Jai Ram Reddy: A great son of Fiji passes away in Auckland

Some day, his vision of ‘fully democratised Fiji’ will come true

Jai Ram Reddy with his daughter Helen Reddy (Photo Supplied)

A tribute to by his daughter Helen Reddy

Jai Ram Reddy: Born on 12 May 1937, Lautoka, Fiji
Leader of the Opposition: Fiji  1977 to 1983
Attorney-General of Fiji: May 1987
Leader of the Opposition: Fiji, 1992 to 1999
President of the Court of Appeal: 2000, 2002 to 2003
Judge of the International Court of Rwanda: 2003 to 2008
Died on 29 August  2022, Auckland, New Zealand

We are sorry to report the death of Jai Ram Reddy, a distinguished lawyer and judge of Fiji in Auckland on Monday, August 29, 2022. He was 85 years old.

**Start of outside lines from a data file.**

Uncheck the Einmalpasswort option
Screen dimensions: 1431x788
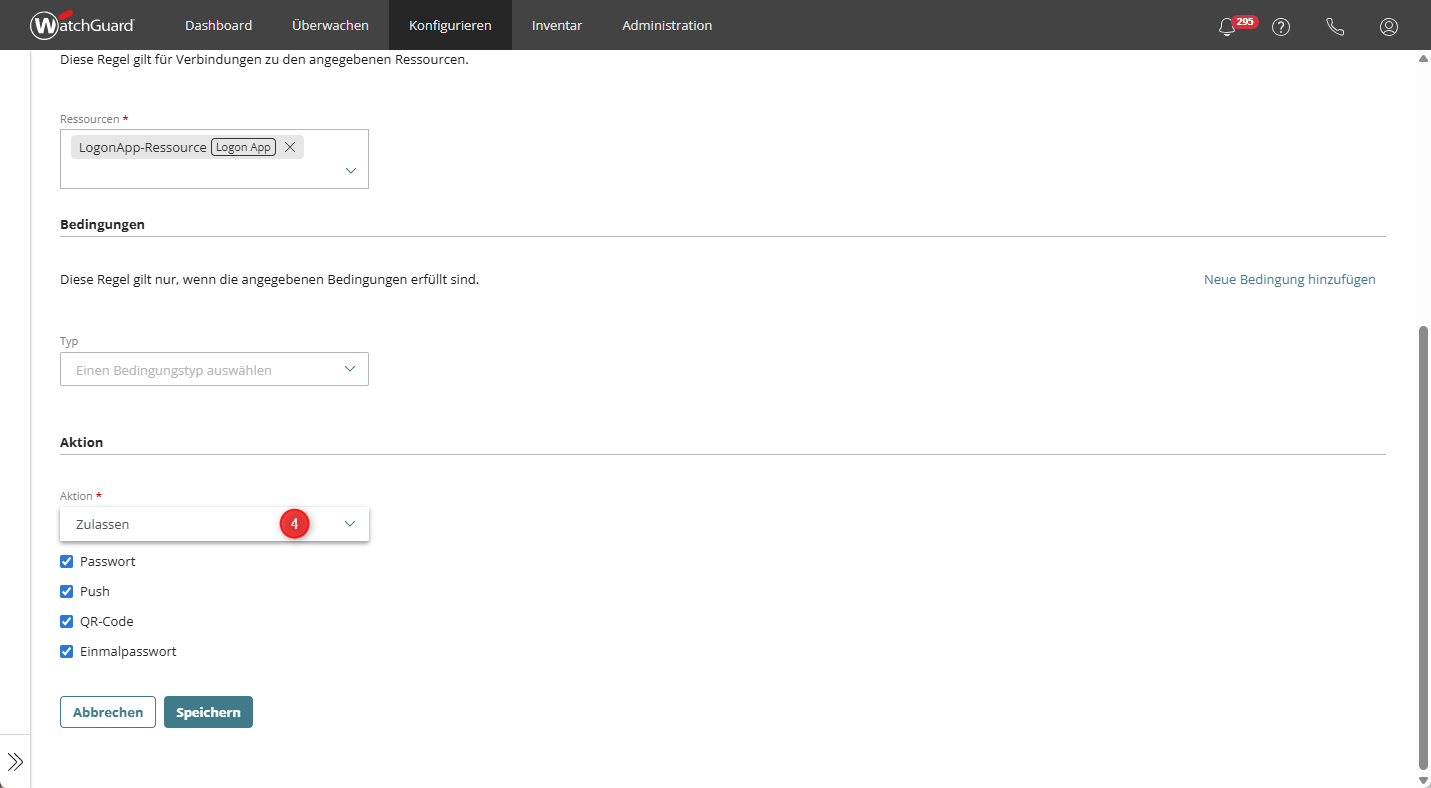tap(67, 652)
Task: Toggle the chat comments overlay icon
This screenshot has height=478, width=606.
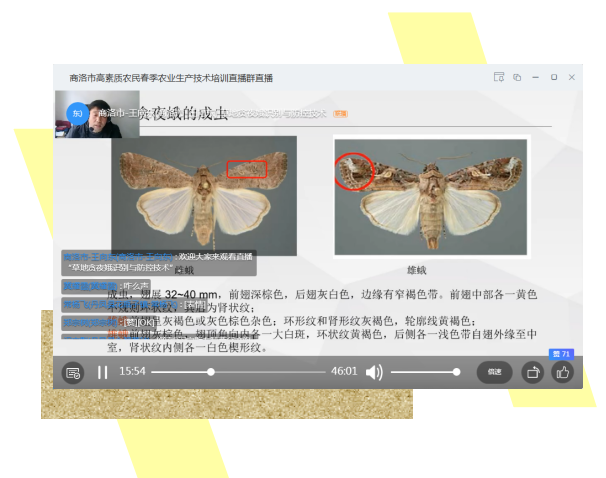Action: (73, 372)
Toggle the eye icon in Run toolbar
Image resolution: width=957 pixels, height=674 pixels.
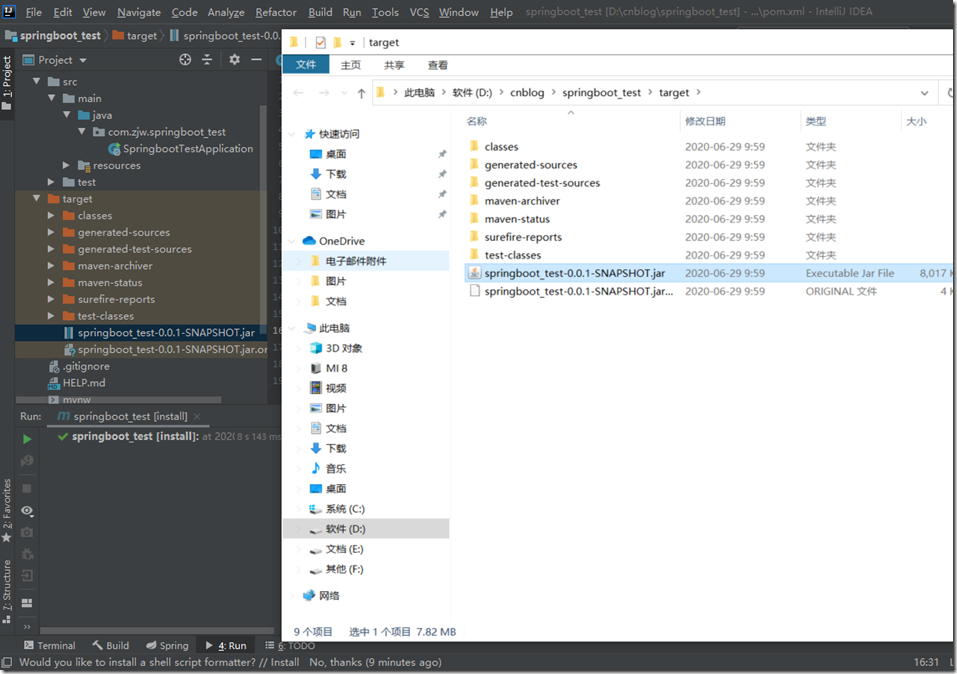click(x=27, y=510)

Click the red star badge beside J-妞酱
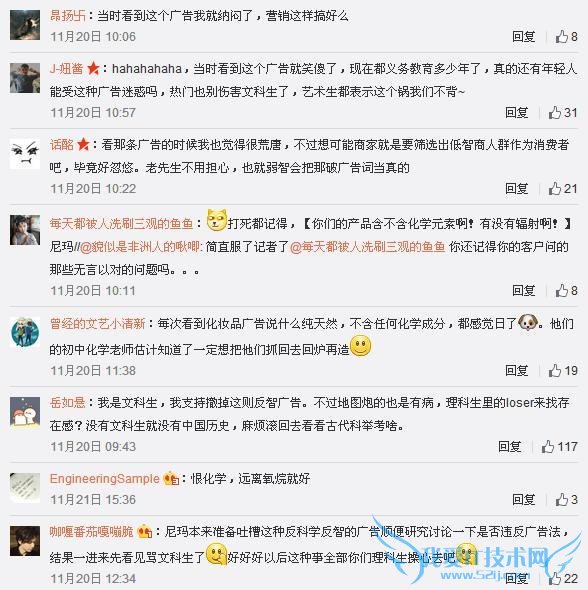tap(93, 68)
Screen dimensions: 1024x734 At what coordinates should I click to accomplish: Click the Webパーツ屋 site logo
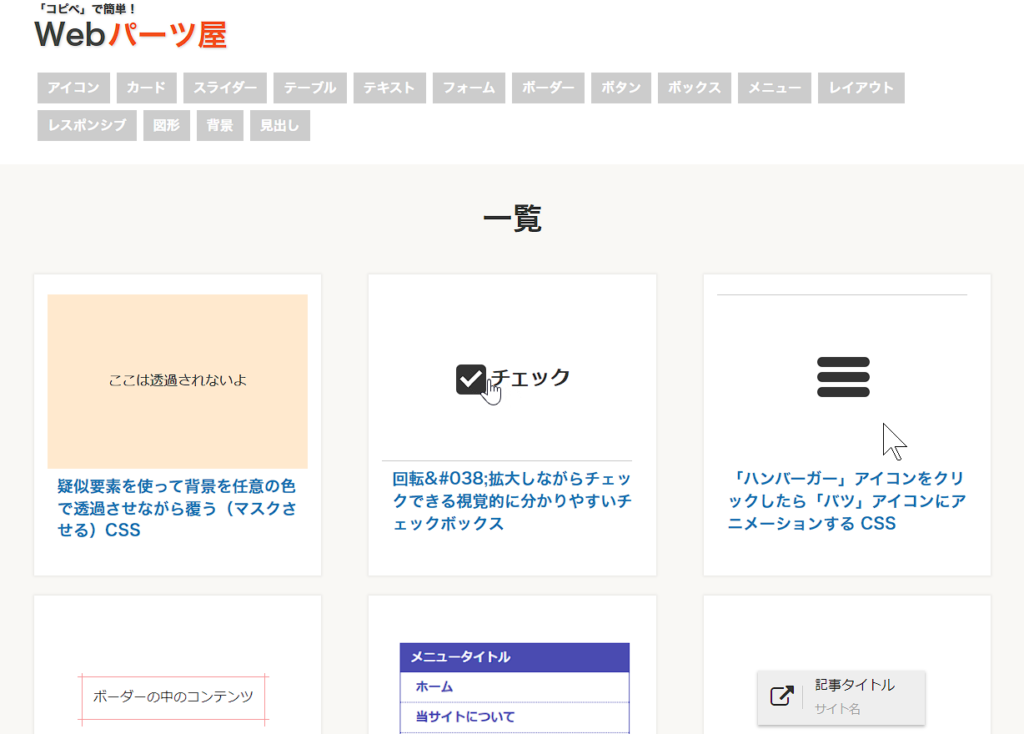coord(130,34)
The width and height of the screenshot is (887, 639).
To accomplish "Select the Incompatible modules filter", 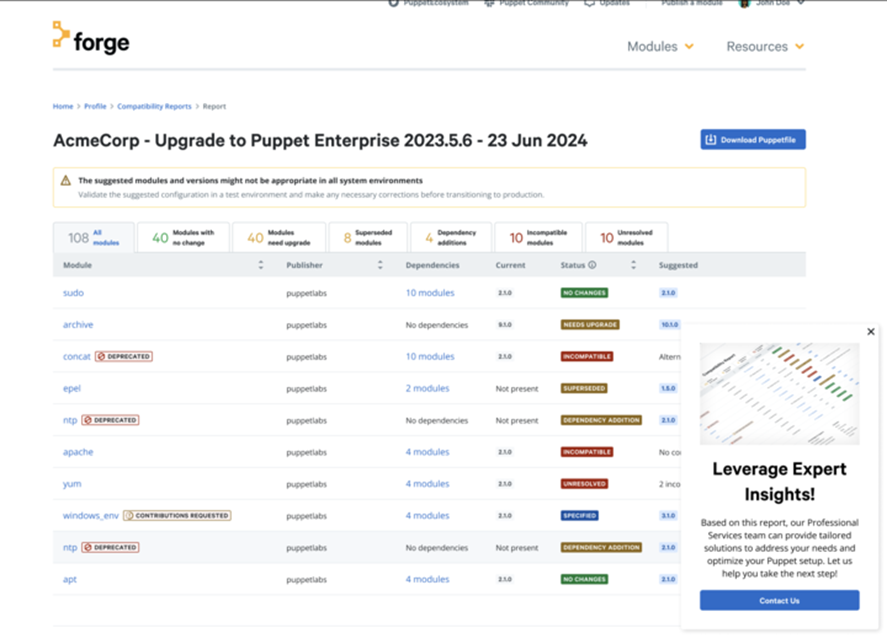I will [x=538, y=236].
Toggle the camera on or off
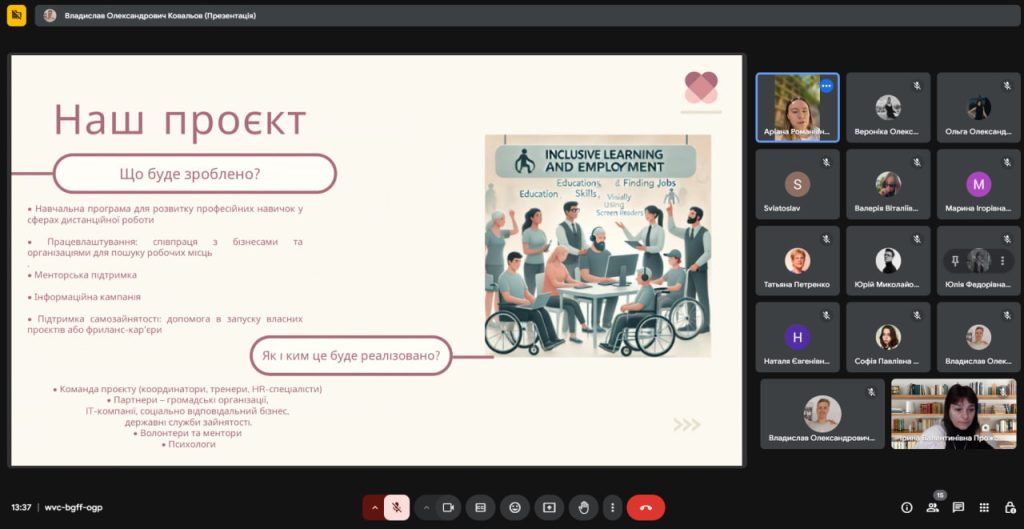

“I offer a vision which sees this beloved land of ours united in its diversity, forged out of its adversity and built on trust. I offer you a vision of Fiji which historians will say that, amid tragedy, we found courage and wisdom, and foresight and determination to lead the nation away from the precipice into a prosperous future. I can only hope that my vision for this most wonderful of nations will fulfil its promise. I can only pray that we who have the moment at hand  will find the courage, the strength and the determination to let the past be the past and build a nation that will stand not just to 20/20, but down through the centuries.”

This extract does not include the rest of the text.